On the other hand, the Office of Fair Trading reckons the annual cost of consumer detriment resulting from the unsatisfactory purchase of goods or services is £6.6 billion, so we clearly need some regulation.  Without it we’d all be at the mercy of a few rogue bankers out to line their own pockets without a thought for the consequences…

The fact that we were at the mercy of a few rogue bankers was because financial regulation wasn’t working properly, probably something to do with a lack of consumer focus, a lack of accountability and weak enforcement.  Most lawyers, however, would probably argue they are over regulated following the setting up of new regulators like the LSB and the Solicitors Regulation Authority.

This makes it kind of odd that the Law Society has been at the forefront of calls for will writing to be drawn into the small circle of regulated activities. Regulating will writing won’t necessarily mean only lawyers can write wills.  It will mean that the person doing it is regulated by somebody somewhere rather than just being a bloke from the pub who read a book about it once. 

And regulating will writing won’t stop bad stuff happening.  You also can’t expect zero risk, although it seems consumers are prepared to pay extra to ensure they are protected when buying legal services.

A recent survey for the Legal Services Consumer Panel (LSCP) found consumers firmly rejected the option of taking on more responsibility for insuring themselves against risk in return for lower costs.  This is understandable, and very sensible, because consumers are quite clearly not on an equal footing with lawyers and would be quite likely to make bad choices. 

The government, however, is quite keen on the idea of consumers taking on greater responsibility for risk.  It’s hard to see how legal insurance could offer anything like the protection consumers need when it comes to buying legal services.  This is not just about an information imbalance, but the degree of harm that can be caused when things go wrong. 

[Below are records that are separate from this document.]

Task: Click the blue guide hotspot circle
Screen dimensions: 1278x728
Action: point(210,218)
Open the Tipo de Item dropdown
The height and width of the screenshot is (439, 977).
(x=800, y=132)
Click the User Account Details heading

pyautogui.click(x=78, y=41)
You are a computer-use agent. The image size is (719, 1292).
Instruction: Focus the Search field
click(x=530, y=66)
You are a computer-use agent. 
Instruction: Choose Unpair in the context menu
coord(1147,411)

It is quite extraordinary to suggest consumers should protect themselves against the risks of fraud, negligence and insolvency as these are impossible to foresee or control and the stakes potentially so high.  It goes without saying that removing any guarantees would hit vulnerable consumers the most. 

Having long been unconvinced by the need to regulate will writing, I will now concede the body of evidence suggests it should be so, although the final decision lies with the Lord Chancellor, who has 90 days to make his mind up.  Interestingly, I also find myself sympathetic to the view of the Law Society and the LSCP that this doesn’t go far enough. 

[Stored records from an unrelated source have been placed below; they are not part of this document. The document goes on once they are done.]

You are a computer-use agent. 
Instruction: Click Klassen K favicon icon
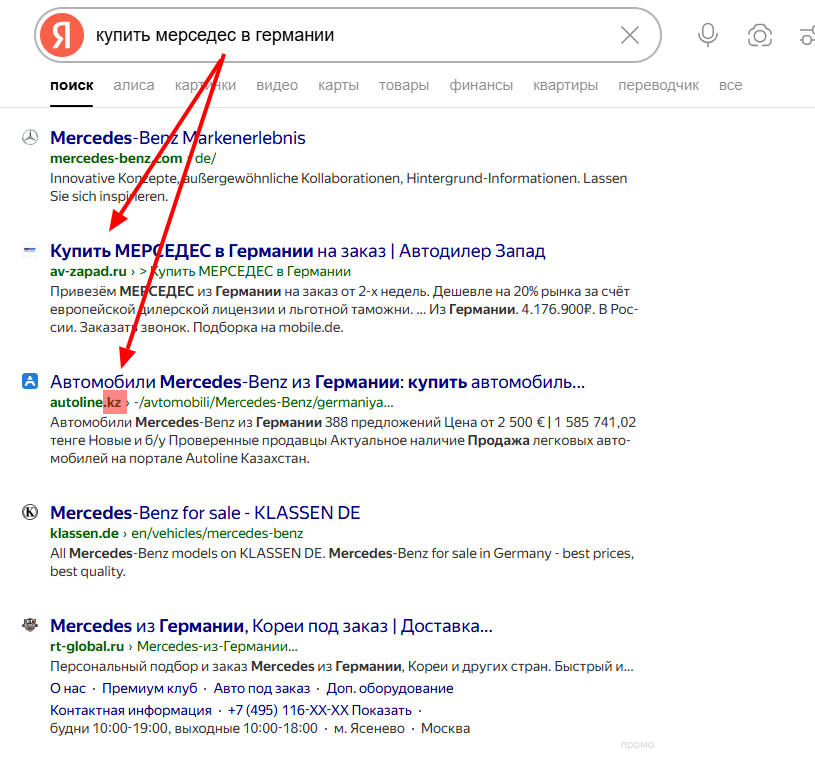click(30, 513)
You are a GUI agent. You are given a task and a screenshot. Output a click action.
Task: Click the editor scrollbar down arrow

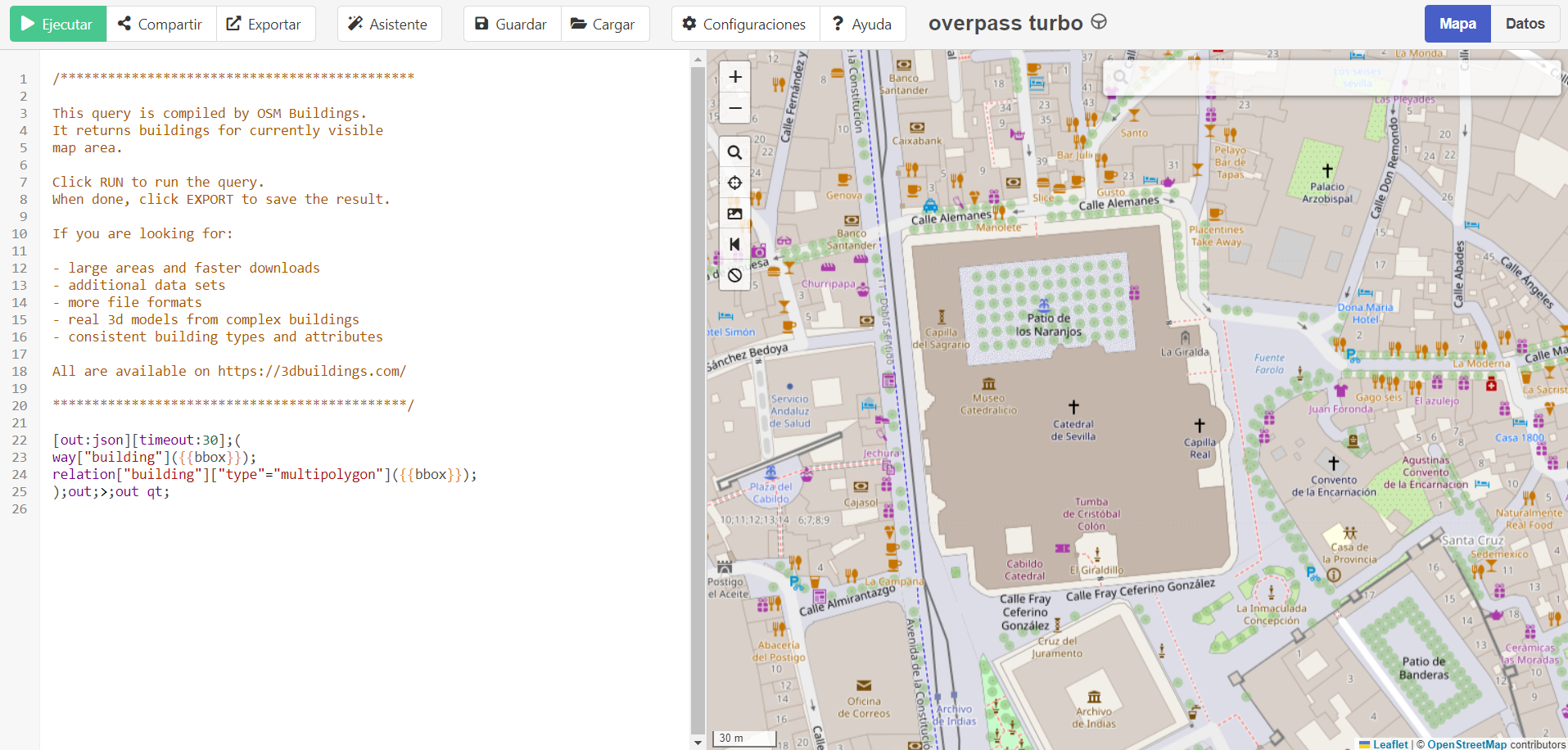[698, 743]
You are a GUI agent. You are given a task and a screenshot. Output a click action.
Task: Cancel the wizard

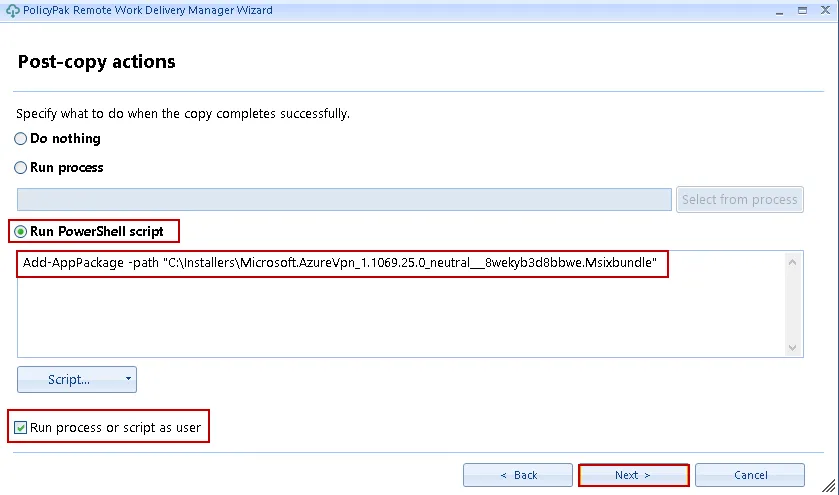point(750,475)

They wanted the LSB to recommend regulation of estate administration, an idea it ultimately rejected. So as not to descend into a world of legal terms and processes I don’t understand and that will bore you to tears (if you aren’t already), suffice to say it would makes sense to me, as a consumer, to regulate the whole sorting-out-stuff-when-you-die process from start to finish, not just pick bits of it and confuse everyone even more.  Sometimes there are principles other than level of risk worth considering.

So where does this all leave us? Assuming the Lord Chancellor agrees, will writing regulation could come into force in April 2015 and I won’t have to write about it anymore (a good thing).  But we’ll still have a fiendishly complicated regulatory system that, while it may provide the necessary protection for consumers, does nothing to empower them.